Set task >>
List each line in the data below that contains the string "screenshot". Case counts.

Material provided >>
>> START

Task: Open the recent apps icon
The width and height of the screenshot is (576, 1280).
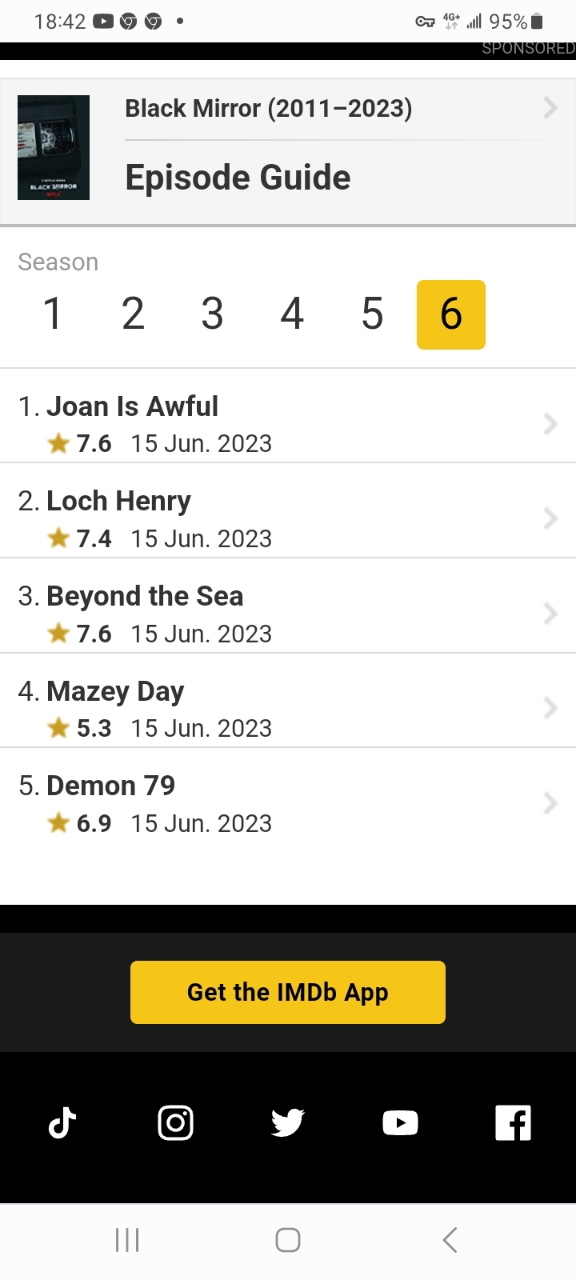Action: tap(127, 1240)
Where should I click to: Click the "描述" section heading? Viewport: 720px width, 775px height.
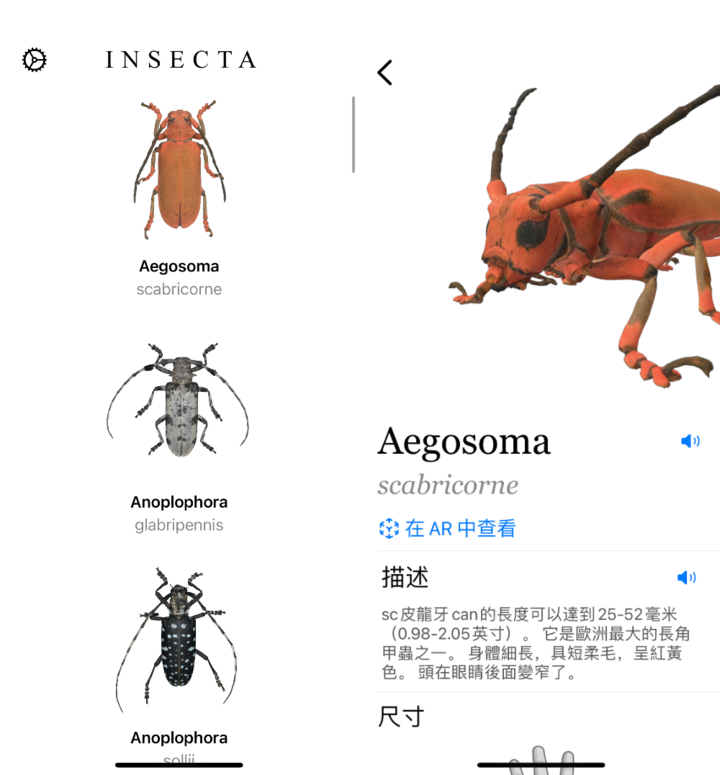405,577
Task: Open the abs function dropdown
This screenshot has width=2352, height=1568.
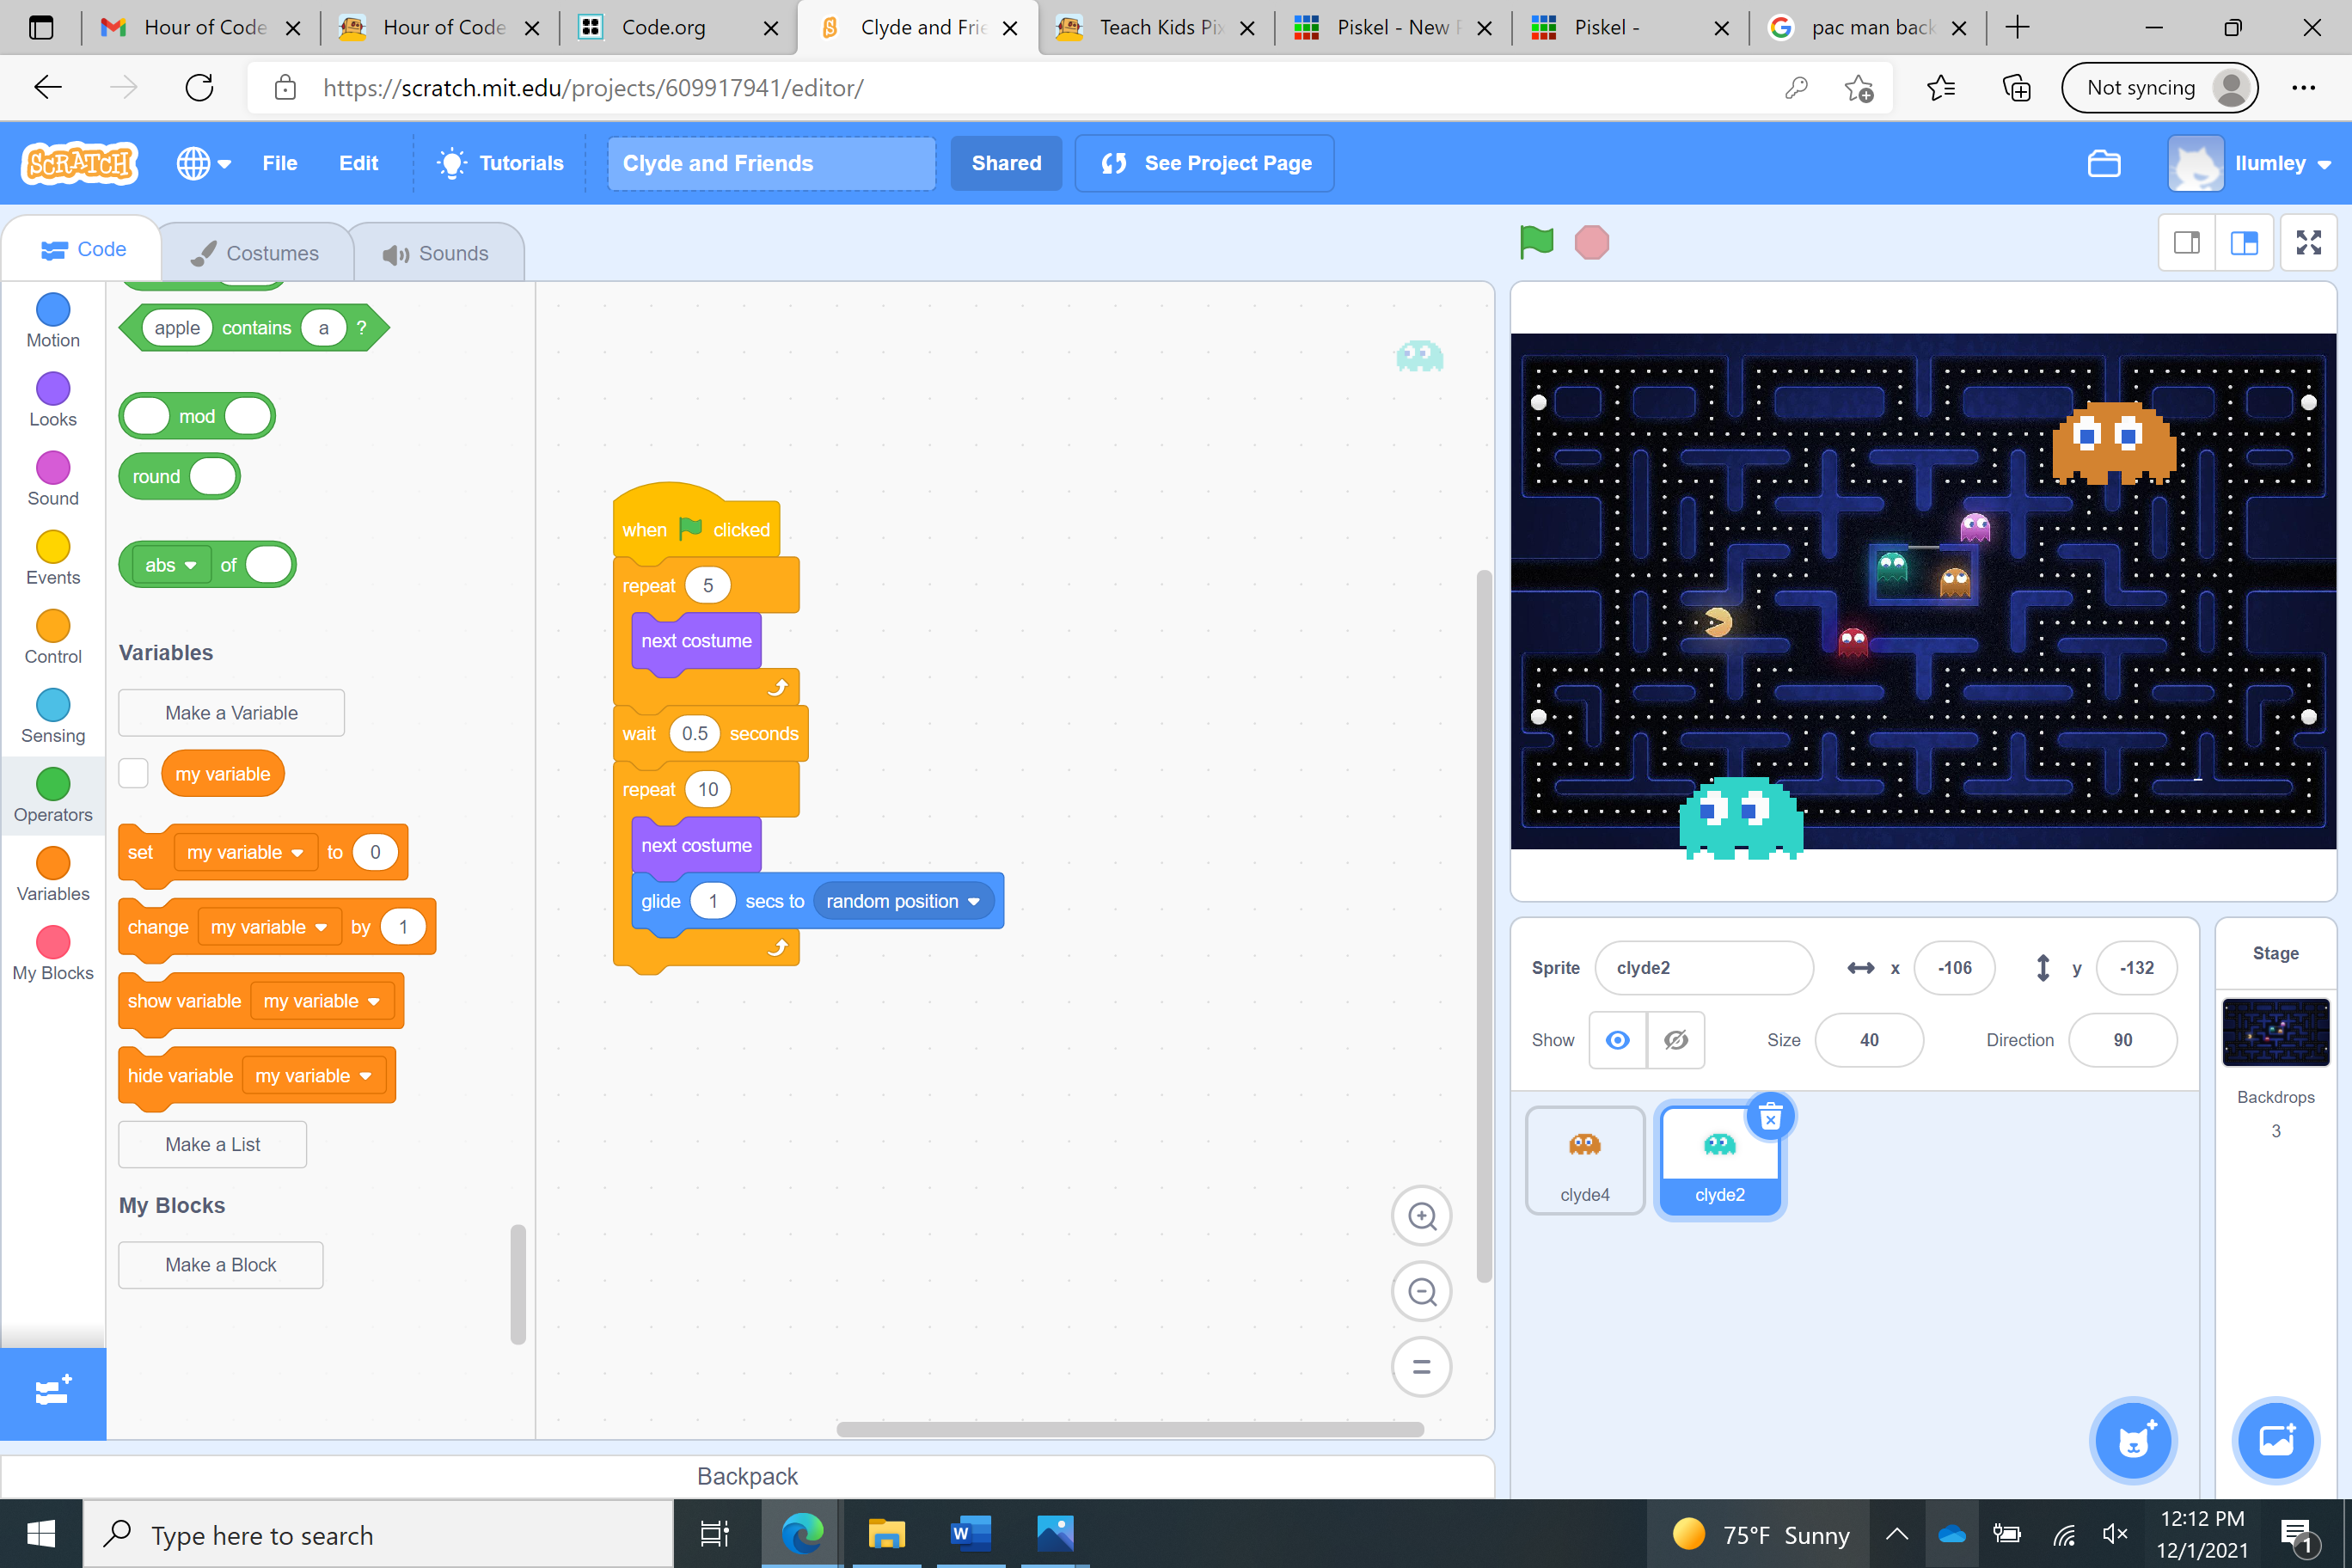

>> END

Exercise result >>
The width and height of the screenshot is (576, 1280).
This screenshot has width=2352, height=1568.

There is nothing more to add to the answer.